Baena's Cancionero (1851) was edited by the late Marqués de Pidal: the large-paper copies contain a few loose pieces, omitted from the ordinary edition which was reprinted by Brockhaus in a cheap form at Leipzig in 1860. D. Antonio Paz y Melia's Obras de Juan Rodríguez de la Cámara (1884) is a good example of this scholar's conscientious work. Amador de los Ríos' edition of the Obras del Marqués de Santillana (1852) is complete and minute in detail.

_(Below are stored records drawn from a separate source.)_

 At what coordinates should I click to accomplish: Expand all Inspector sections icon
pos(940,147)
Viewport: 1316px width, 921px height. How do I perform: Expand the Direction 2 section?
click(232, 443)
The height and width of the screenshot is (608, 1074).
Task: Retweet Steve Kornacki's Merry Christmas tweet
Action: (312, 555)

There is no good edition of Juan de Mena's works; I have found it most convenient to use that published by Francisco Sánchez (1804). The Coplas de la Panadera will be found in Gallardo, vol. i. cols. 613-617.

Juan II.'s Crónica is printed by Rivadeneyra, vol. lviii.; the others—those of Clavijo, Gámez, Lena—are in Llaguno y Amírola's Crónicas Españolas, already named. Llaguno also reprinted Pérez de Guzmán's Generaciones at Valencia in 1790.

No modern editor has had the spirit to reissue Martínez de Toledo's Corbacho, nor did even Ticknor possess a copy. The edition of Logroño (1529) is convenient. The Visión deleitable is in Rivadeneyra, vol. xxxvi. I know no later edition of Lucena's Vita Beata than that of Zamora, 1483.